(WHAT TO PRODUCE): Rewrite only the items from the line containing "Task: Select the memory usage mini graph" through the line containing "Action: [x=38, y=148]", swapping "memory usage" for "RAM usage" and leaving everything else untouched.

(SUPPLIED RECORDS):

:::

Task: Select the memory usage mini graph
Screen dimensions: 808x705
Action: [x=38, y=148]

:::

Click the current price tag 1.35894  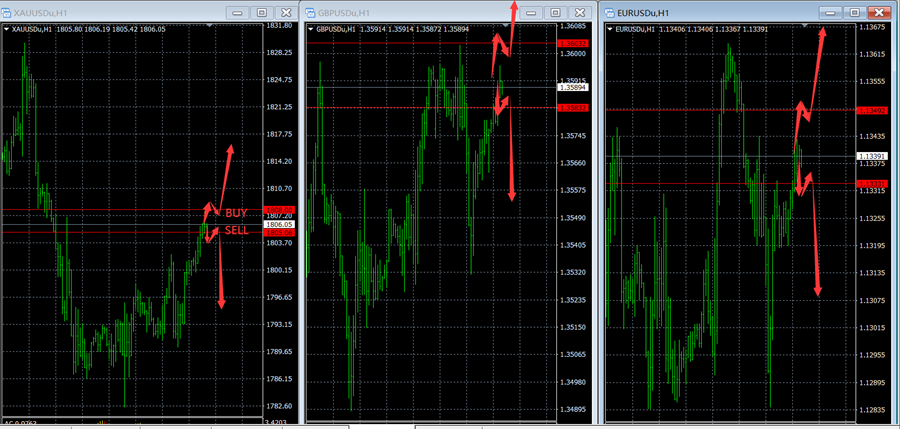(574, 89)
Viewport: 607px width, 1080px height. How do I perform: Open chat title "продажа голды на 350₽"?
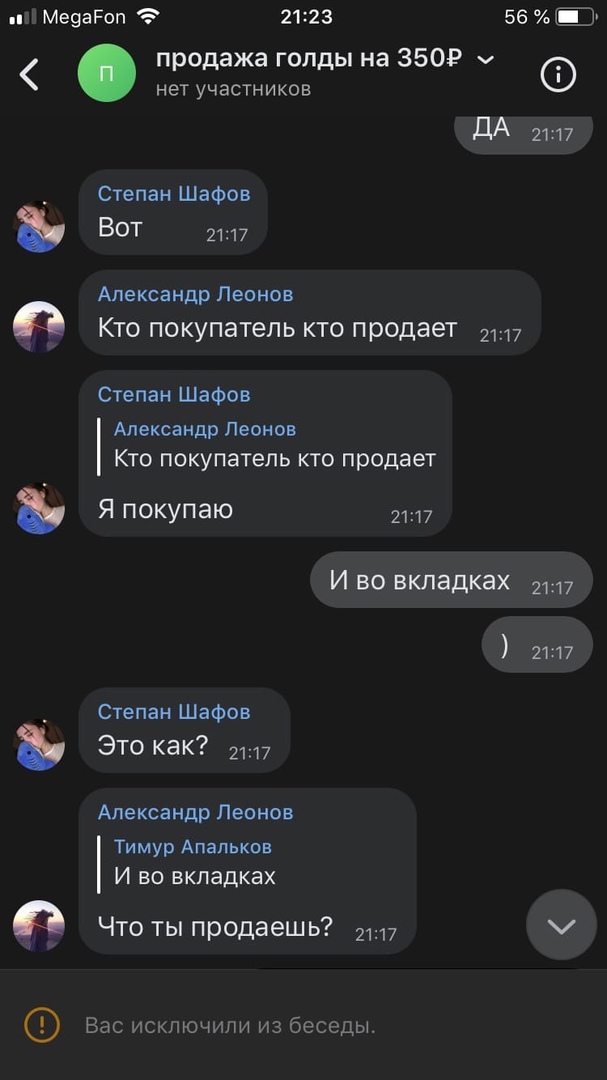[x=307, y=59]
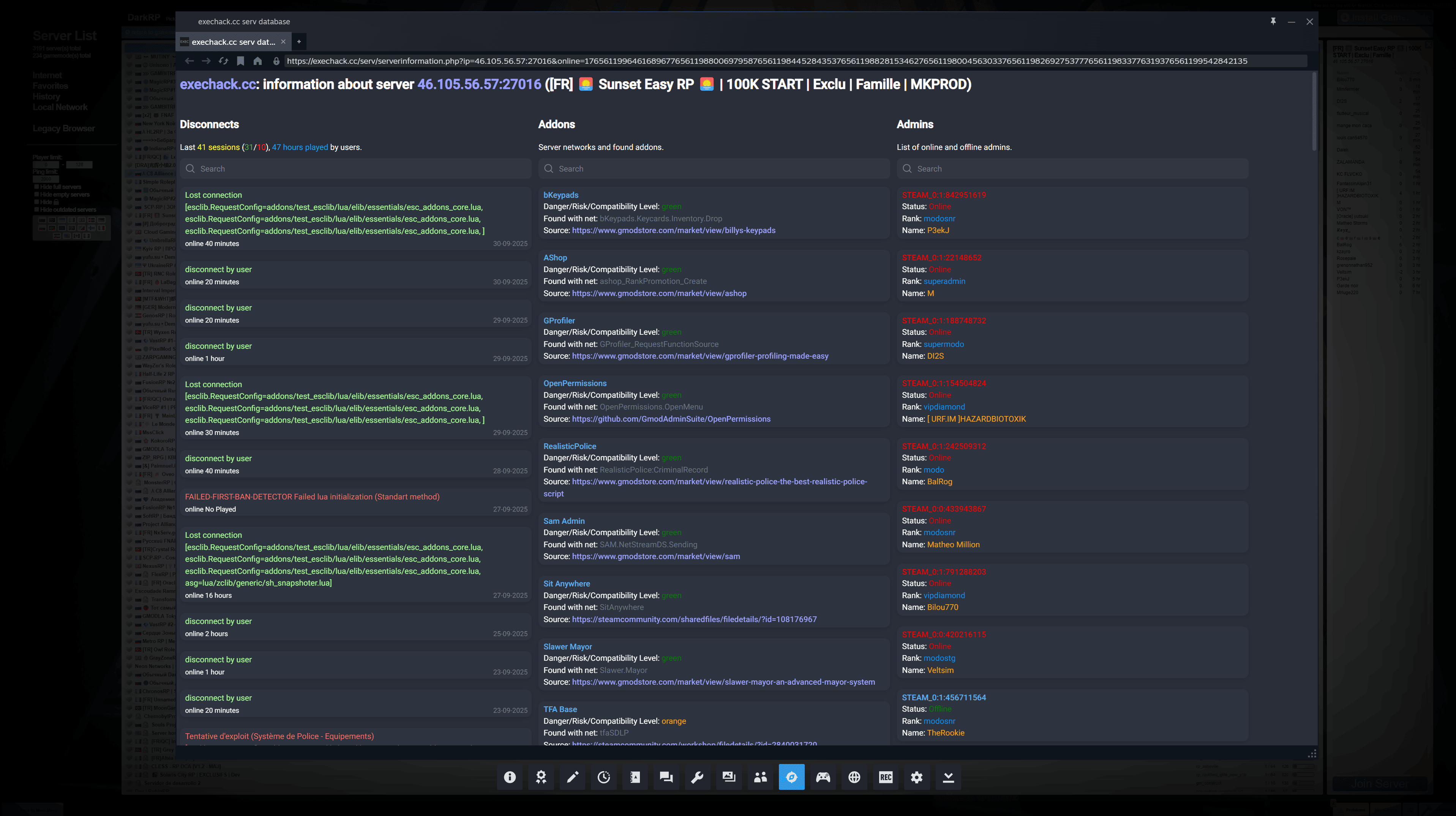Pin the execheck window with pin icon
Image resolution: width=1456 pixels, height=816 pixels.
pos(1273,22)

:::

(REPLY TO THE EXERCISE):
Task: Select the RAM usage mini graph
Screen dimensions: 808x705
Action: [x=38, y=148]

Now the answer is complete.